━━━ SOURCE DATA

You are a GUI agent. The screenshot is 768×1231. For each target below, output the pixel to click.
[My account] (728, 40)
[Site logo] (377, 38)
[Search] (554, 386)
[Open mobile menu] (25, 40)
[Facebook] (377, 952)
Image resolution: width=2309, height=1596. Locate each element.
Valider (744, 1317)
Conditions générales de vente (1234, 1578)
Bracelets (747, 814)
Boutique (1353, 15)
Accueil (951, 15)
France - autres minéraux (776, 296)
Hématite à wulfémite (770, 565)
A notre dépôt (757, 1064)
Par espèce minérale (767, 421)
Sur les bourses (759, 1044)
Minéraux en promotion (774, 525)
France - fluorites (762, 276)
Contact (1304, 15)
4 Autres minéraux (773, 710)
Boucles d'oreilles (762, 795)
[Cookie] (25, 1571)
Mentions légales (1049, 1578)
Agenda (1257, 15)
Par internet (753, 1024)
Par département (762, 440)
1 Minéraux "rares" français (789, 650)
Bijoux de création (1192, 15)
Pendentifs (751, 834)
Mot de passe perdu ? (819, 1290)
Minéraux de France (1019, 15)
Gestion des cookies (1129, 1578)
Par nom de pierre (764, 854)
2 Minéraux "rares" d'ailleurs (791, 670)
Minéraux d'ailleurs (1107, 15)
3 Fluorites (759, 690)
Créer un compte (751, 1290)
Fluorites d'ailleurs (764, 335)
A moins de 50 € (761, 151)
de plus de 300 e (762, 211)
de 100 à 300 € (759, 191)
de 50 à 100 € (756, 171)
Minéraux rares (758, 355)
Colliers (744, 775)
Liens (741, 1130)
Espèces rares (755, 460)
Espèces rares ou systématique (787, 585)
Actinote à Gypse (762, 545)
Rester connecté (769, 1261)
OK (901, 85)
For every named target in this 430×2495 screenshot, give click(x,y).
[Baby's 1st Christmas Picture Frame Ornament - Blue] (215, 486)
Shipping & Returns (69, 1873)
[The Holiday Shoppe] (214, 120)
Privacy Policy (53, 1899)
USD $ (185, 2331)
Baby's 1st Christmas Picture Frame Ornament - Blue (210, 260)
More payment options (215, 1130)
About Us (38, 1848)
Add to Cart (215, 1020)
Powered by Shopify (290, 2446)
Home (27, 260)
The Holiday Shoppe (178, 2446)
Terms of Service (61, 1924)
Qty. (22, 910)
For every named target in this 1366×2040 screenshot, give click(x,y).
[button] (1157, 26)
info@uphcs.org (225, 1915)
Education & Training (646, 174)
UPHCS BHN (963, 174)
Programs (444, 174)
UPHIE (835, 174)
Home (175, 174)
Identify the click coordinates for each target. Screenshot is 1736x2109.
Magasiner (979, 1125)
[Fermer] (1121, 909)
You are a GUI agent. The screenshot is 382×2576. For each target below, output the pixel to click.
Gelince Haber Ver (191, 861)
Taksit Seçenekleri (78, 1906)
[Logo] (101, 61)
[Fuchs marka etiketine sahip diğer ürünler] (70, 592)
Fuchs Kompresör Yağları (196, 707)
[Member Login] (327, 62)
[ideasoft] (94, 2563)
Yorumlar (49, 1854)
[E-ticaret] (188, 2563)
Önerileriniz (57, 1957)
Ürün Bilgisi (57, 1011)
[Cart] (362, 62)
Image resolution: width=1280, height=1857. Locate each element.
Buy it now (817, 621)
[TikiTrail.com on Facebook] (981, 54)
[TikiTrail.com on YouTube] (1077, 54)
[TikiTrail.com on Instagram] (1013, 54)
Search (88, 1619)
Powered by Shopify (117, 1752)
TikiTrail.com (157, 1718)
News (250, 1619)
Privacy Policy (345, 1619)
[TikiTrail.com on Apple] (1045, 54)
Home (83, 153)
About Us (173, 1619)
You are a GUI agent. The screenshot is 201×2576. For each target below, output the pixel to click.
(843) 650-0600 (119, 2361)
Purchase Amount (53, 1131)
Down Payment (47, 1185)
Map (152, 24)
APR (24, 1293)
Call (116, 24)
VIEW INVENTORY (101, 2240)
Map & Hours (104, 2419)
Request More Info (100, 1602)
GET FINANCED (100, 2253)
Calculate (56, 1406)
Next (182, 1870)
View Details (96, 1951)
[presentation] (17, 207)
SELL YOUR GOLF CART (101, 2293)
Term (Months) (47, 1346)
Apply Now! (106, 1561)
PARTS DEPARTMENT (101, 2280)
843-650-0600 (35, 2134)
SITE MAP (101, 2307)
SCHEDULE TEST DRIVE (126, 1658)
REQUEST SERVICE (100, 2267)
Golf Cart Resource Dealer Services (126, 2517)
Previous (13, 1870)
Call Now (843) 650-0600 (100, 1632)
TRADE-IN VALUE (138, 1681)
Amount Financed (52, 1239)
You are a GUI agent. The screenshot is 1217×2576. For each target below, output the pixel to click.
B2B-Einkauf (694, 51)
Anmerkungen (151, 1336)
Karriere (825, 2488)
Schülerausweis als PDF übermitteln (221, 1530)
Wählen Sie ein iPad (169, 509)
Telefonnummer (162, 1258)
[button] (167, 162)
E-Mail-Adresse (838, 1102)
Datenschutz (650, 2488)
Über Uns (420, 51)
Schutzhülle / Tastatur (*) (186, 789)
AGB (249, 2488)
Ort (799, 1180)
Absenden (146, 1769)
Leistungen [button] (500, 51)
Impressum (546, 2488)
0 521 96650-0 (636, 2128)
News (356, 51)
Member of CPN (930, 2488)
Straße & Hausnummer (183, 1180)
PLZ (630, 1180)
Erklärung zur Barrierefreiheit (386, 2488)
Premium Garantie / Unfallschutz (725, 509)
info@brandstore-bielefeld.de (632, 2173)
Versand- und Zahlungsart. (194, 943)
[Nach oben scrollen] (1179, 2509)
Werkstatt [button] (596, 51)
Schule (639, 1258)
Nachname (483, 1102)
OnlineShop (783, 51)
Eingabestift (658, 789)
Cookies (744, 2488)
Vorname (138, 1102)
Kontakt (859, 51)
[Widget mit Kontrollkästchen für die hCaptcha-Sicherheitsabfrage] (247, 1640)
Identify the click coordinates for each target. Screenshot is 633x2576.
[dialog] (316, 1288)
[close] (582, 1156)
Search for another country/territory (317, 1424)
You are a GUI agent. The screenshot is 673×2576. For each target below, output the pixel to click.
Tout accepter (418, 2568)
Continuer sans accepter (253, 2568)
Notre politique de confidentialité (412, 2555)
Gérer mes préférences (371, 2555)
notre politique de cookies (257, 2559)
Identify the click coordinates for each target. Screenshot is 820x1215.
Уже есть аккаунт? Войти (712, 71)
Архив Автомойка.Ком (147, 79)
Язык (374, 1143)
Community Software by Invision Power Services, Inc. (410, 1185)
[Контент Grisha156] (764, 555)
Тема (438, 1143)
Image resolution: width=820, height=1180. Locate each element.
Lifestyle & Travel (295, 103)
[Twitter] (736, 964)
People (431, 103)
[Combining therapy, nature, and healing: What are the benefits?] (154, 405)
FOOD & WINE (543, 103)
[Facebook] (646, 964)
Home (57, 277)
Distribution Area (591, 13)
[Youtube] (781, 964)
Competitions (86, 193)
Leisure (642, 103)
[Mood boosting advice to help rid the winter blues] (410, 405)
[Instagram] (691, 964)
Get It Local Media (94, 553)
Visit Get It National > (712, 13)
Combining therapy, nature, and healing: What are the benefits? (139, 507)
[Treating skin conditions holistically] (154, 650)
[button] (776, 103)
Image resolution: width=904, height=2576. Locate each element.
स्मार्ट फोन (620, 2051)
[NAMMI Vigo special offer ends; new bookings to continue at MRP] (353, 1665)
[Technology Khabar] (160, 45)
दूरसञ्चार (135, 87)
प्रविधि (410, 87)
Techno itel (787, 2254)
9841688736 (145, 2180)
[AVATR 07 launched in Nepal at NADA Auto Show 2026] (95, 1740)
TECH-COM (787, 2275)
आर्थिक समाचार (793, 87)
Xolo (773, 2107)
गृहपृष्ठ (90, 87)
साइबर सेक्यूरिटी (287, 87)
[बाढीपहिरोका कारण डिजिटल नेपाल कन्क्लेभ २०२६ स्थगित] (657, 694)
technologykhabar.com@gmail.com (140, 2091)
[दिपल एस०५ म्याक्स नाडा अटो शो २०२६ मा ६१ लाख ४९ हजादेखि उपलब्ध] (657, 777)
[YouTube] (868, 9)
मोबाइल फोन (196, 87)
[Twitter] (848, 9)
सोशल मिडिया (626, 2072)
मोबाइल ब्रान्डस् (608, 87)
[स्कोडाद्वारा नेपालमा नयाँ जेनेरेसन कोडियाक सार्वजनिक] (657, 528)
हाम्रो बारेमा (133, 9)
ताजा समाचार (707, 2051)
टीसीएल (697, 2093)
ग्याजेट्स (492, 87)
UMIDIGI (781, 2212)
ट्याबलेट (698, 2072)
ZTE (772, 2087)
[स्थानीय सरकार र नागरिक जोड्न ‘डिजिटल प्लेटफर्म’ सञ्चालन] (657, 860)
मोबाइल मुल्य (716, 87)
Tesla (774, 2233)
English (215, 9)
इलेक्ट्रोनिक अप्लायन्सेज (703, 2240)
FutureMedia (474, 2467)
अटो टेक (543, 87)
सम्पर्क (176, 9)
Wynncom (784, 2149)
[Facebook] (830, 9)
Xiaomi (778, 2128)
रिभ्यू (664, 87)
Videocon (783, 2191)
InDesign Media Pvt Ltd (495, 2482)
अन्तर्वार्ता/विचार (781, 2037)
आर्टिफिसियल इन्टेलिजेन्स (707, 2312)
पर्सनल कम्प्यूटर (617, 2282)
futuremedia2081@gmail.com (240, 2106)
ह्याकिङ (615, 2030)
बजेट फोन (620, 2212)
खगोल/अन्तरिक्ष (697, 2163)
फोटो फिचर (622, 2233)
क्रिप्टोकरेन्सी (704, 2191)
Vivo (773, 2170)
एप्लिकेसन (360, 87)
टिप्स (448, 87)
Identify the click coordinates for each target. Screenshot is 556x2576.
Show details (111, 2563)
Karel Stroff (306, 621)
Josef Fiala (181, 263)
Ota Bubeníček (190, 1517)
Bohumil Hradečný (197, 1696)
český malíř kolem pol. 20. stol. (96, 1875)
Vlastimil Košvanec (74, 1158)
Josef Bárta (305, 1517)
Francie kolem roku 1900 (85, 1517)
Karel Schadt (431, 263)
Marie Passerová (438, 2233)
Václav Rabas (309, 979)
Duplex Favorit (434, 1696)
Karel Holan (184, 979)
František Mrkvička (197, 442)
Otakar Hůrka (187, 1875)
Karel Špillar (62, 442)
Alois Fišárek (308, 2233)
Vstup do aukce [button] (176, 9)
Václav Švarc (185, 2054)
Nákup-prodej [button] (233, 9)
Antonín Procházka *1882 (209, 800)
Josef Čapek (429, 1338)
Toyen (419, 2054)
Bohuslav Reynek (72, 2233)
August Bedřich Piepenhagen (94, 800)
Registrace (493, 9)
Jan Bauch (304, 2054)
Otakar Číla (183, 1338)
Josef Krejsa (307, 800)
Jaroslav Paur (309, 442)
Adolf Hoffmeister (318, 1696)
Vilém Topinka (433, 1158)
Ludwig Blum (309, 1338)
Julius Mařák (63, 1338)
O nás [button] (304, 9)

━━━━━━

* _PROBLEM DETAILS_: Quote the listing above from its first line to the line with "France - autres minéraux (776, 296)", inclusive, and add nothing.

* _SOLUTION FOR THIS PROBLEM_:
You are a GUI agent. The screenshot is 768×1231. For each target below, output the pixel to click.
[My account] (728, 40)
[Site logo] (377, 38)
[Search] (554, 386)
[Open mobile menu] (25, 40)
[Facebook] (377, 952)
Image resolution: width=2309, height=1596. Locate each element.
Valider (744, 1317)
Conditions générales de vente (1234, 1578)
Bracelets (747, 814)
Boutique (1353, 15)
Accueil (951, 15)
France - autres minéraux (776, 296)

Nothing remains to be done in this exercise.